BACKGROUND: Hemophilia is characterized by abnormal thrombin generation and impaired clot stability. FXIII promotes clot stability and may be a useful adjunct treatment for hemophilia. OBJECTIVES: This study examined the clot stabilizing effects and safety of supra-physiological FXIII and explored the mechanisms via which FXIII exerts its effects in hemophilia A. METHODS: The effects of FXIII on clot formation and stability were examined using a thromboelastometry assay and blood samples collected from six patients with severe hemophilia A. The effect of FXIII on clot formation was also assessed using a murine model. The mechanisms of FXIII action in hemophilia A were explored by measuring thrombin generation, rates of FXIII activation and effects on clot permeability, pore size and fibrin fiber diameter. RESULTS: This study demonstrates that supra-physiological concentrations of FXIII stabilize clots in blood from patients with hemophilia by improving resistance to t-Pa-induced fibrinolysis even at low concentrations of FVIII (FVIII< 0.1 IU mL⁻¹, P < 0.05, anova). Addition of FXIII stoichiometrically up-regulates its activation, correcting the fibrin clot structure, reducing clot permeability and facilitating thrombin generation; FXIII significantly shortens ttPeak and lagtime (P < 0.05) in FVIII-deficient plasma, providing a novel explanation for its positive effects on clot stability and structure. The murine model indicates that supra-physiological FXIII is tolerated and does not significantly alter time to clot formation. CONCLUSION: The effects of FXIII on clot stability and physical clot structure are seen at low concentrations of FVIII, indicating that FXIII could be a useful treatment in a variety of clinical scenarios.

Factor XIII combined with recombinant factor VIIa: a new means of treating severe hemophilia A.

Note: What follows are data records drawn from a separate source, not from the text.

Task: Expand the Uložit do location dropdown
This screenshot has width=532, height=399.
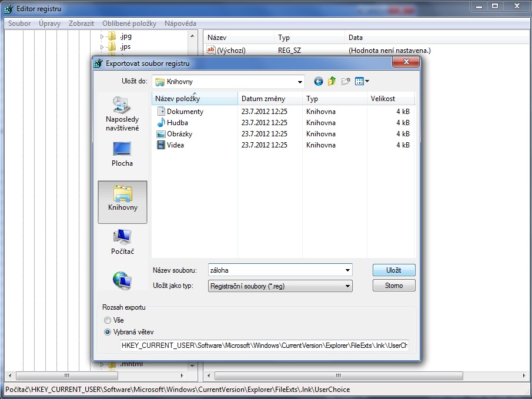Action: click(300, 82)

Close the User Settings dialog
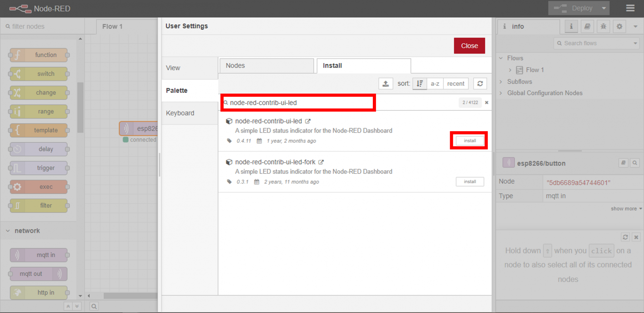pyautogui.click(x=469, y=46)
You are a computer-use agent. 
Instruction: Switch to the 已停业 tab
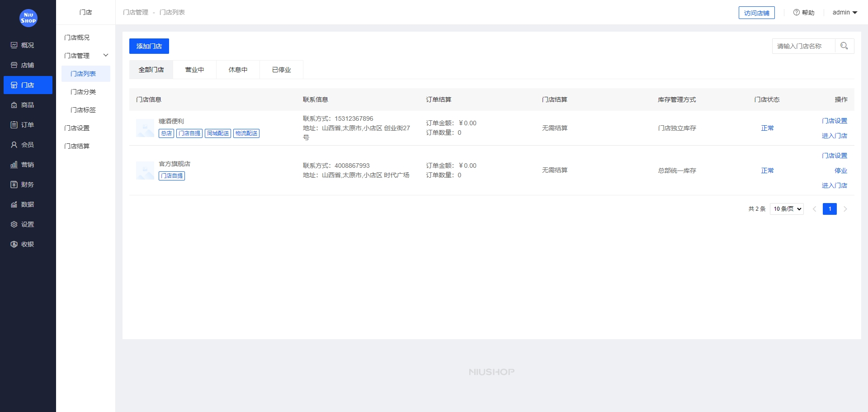pos(281,70)
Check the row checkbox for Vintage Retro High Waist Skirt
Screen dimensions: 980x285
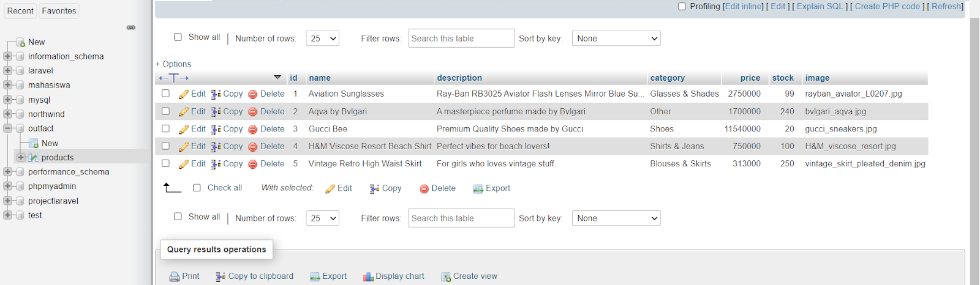point(165,163)
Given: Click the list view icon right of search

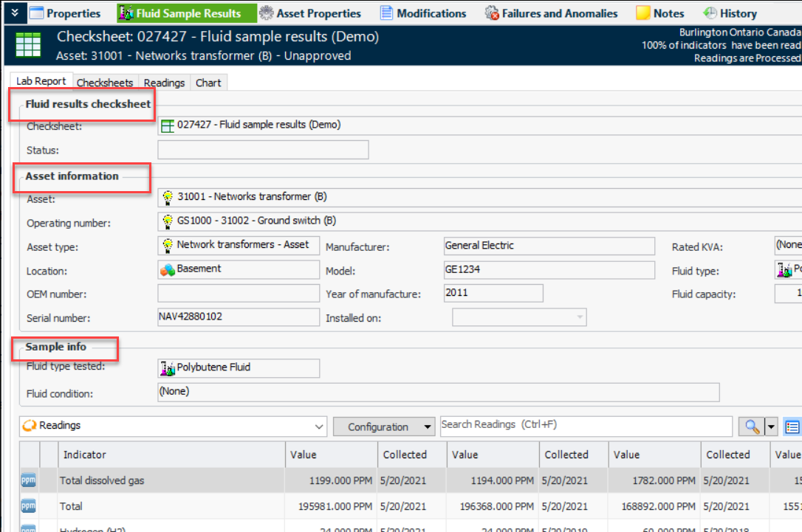Looking at the screenshot, I should pos(792,426).
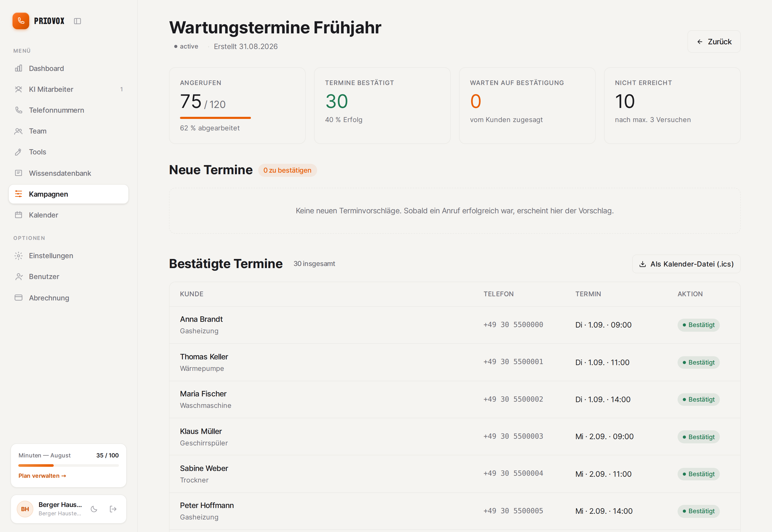772x532 pixels.
Task: Toggle dark mode with moon icon
Action: [x=94, y=509]
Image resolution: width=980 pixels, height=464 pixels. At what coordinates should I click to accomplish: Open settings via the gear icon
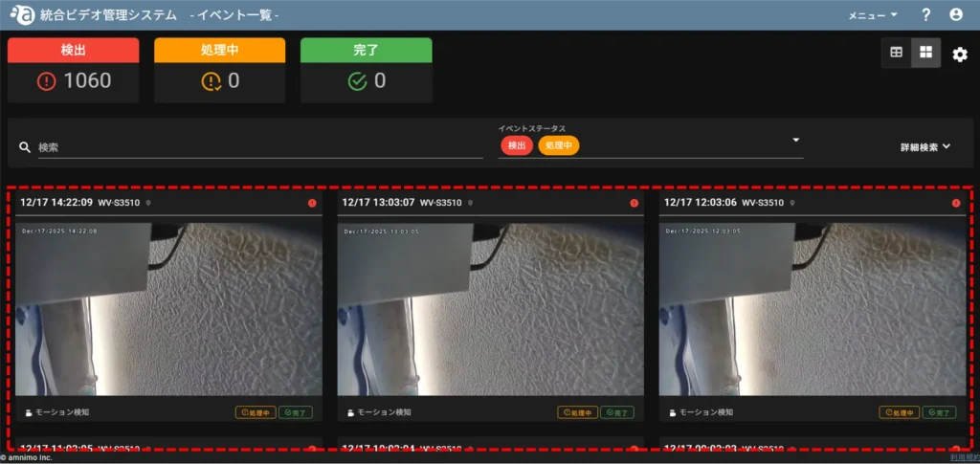(x=960, y=55)
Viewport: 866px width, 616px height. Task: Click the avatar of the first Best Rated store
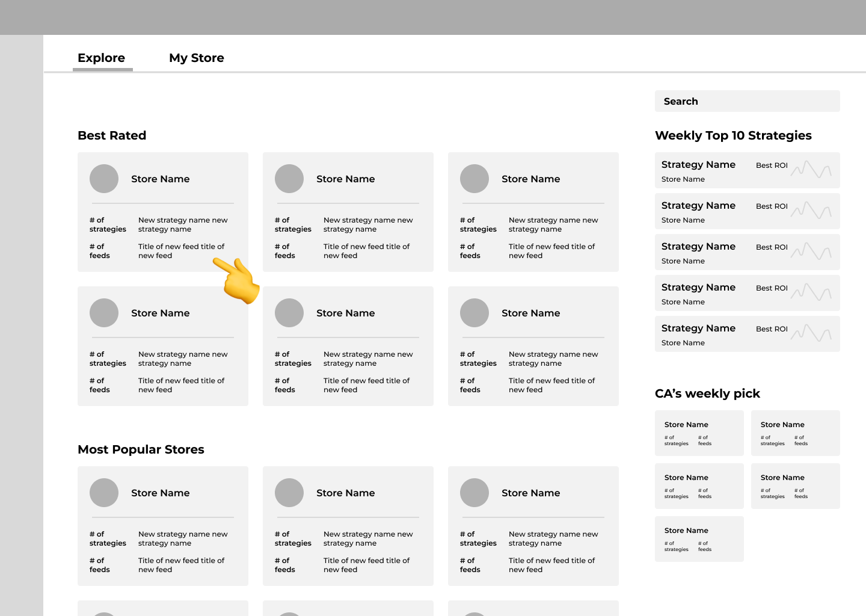[104, 179]
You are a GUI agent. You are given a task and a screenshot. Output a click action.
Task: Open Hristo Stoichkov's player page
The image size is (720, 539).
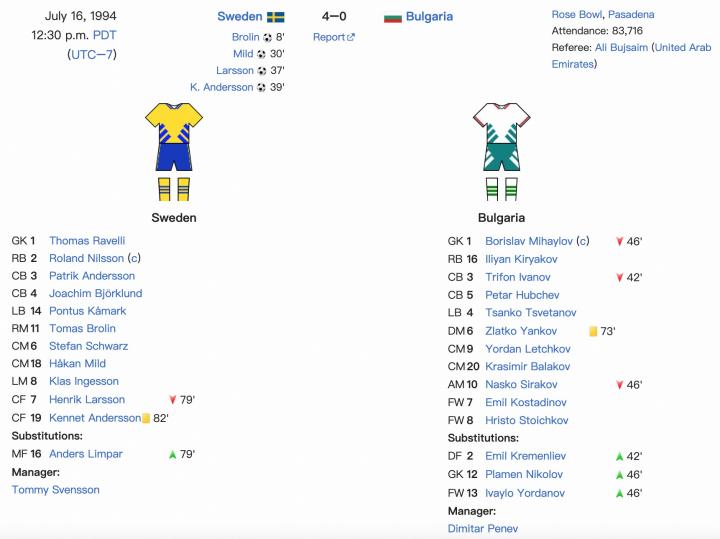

BACKGROUND: Abnormal thrombin generation is considered the key defect in hemophilia. Conventional treatment seeks to correct this using coagulation factor replacement or bypassing agents, for example recombinant factor VIIa (rFVIIa). Previous studies demonstrate abnormal FXIII activation in patients with hemophilia. FXIII activation is essential for formation of structurally normal, stable clots. OBJECTIVES: The present study challenges the hypothesis that in hemophilia the use of plasma-derived FXIII (pdFXIII) in combination with rFVIIa will produce a greater improvement in clot stability than promotion of thrombin generation alone. METHODS: Fourteen individuals with severe hemophila A were enrolled. Whole blood was spiked ex vivo with buffer, rFVIIa (2 µg mL(-1)) or rFVIIa (2 µg mL(-1)) plus pdFXIII (10 µg mL(-1)). Whole blood thromboelastometry assessed clot stability, after activation with tissue factor (TF) (0.15 pm) plus tissue-type plasminogen activator (tPa) (2 nm). The primary outcome measure of clot stability was area under the elasticity curve (AUEC). RESULTS: The combination of pdFXIII and rFVIIa significantly improved clot stability as measured by AUEC (P < 0.05) compared with rFVIIa alone. CONCLUSION: The use of pdFXIII resulted in superior clot stability compared with solely enhancing thrombin generation and we suggest that increasing thrombin generation alone fails to fully correct dysregulation of clot-stabilizing mechanisms associated with bleeding disorders. Hemorrhage control in hemophilia may be improved using clot stabilizing drugs. FXIII shows potential as a novel agent.